I promise I will write/try to write solution in proper manner that is actually proper proof writing.

I promise I will write/try to write solution in proper manner that is actually proper proof writing.

I promise I will write/try to write solution in proper manner that is actually proper proof writing.

I promise I will write/try to write solution in proper manner that is actually proper proof writing.

I promise I will write/try to write solution in proper manner that is actually proper proof writing.

Dolution : We first make an observation : The condition for coloring are hereditary , i.e, if a coloring of board of size $2k+1$ by $2k+1$ is called as $\mathcal{D}_1$ which satisfies all conditions of the problem, then we can remove last $2$ rows and last $2$ columns and still the condition would be satisfied. We will use this but in the opposite direction, being careful because the converse of the statement I made above doesn't hold true.
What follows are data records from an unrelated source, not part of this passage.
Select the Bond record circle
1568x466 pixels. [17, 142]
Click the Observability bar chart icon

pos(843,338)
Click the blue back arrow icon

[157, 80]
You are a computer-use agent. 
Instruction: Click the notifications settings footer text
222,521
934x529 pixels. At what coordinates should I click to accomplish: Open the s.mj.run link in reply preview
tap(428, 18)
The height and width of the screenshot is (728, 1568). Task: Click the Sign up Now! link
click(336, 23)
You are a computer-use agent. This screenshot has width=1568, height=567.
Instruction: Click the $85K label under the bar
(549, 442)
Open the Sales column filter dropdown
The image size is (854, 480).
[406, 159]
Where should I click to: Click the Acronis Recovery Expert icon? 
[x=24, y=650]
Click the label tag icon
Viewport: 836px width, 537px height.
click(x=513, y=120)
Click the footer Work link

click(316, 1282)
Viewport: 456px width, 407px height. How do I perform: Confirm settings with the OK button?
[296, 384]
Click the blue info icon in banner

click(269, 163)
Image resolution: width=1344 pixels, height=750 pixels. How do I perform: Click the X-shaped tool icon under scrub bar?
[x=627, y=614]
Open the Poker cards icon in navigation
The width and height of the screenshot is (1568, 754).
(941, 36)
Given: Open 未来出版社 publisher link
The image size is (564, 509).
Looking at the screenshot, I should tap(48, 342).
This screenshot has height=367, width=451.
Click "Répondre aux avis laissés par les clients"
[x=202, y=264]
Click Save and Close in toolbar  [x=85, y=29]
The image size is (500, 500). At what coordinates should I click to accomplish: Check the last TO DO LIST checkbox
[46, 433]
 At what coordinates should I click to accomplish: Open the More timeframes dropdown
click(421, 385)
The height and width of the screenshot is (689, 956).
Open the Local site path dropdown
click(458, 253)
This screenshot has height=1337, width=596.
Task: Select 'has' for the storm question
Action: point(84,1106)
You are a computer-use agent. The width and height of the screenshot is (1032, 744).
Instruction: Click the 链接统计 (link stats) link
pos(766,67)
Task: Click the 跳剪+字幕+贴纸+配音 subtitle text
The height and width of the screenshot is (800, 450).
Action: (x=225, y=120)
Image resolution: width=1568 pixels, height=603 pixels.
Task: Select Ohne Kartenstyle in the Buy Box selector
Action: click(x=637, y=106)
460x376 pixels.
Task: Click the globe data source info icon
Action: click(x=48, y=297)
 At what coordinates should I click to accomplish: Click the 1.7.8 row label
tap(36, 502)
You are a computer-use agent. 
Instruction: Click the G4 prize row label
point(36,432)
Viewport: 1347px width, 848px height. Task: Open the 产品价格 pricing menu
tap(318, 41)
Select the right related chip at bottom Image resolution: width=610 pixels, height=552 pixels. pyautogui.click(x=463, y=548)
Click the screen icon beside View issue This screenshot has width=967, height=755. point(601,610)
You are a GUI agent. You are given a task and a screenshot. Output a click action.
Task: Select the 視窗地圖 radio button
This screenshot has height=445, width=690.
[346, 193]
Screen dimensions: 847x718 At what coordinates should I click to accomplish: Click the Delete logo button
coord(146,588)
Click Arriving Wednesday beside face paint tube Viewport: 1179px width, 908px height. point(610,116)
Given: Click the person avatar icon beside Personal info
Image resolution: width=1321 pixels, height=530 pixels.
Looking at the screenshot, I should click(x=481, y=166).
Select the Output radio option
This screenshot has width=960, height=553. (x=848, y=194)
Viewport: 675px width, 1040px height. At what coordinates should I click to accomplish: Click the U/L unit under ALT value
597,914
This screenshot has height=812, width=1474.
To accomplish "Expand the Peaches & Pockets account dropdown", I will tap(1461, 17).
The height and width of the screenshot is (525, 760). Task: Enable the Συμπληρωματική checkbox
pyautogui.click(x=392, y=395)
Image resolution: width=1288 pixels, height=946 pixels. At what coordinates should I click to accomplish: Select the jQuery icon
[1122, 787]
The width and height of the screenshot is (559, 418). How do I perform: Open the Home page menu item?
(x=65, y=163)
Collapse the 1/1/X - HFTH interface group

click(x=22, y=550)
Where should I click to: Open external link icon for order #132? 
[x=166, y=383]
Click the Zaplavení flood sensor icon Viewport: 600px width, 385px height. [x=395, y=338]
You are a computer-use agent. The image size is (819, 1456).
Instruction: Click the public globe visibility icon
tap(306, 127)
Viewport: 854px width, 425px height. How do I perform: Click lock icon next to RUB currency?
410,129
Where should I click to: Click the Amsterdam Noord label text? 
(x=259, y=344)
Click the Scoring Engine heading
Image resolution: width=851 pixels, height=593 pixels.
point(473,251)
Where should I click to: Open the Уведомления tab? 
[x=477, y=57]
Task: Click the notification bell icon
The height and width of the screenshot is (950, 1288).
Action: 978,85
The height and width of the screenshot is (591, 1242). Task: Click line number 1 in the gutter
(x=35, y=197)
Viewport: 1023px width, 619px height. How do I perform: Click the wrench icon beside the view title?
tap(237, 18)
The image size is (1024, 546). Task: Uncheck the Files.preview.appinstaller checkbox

We induct on $k$ . Let us say that alternative row coloring has been optimal choice of coloring for some $k$ , base case $3$ fails to work due to pigeon hole principle as two square cannot cover $2$ spots in every $2$ by $2$ square in the $3$ by $3$ square grid so $\boxed{6}$ is maximum for $k=3$ , only way of acheiving it is the column or row coloring. Now, we can see that PHP argument also tells us that best coloring for $2$ by $k$ is $k$ by alternative row or a full column or vice versa.

Now we see that if we combine $2k+1$ by $2k+1$ , $2$ by $2k+1$ and $2$ by $2k+3$ rectangle together in a particular manner, we get a $2k+3$ by $2k+3$ square. Now, we know that we have combined three objects will optimal coloring. It seems that overall this huger coloring is also optimal, we'll call this coloring $\mathcal{D}_1$ . Also let us call these three rectangle as $a, b, c$ respectively. Suppose there exists better coloring. Then at least one of the rectangles $a, b, c$ of this new coloring has more marked squares than the rectangle in the coloring we claimed to be optimal. This contradicts the fact that $a, b, c$ were given optimal coloring.

Now I'll leave it to the reader in what way should we color these rectangles and then arrange them.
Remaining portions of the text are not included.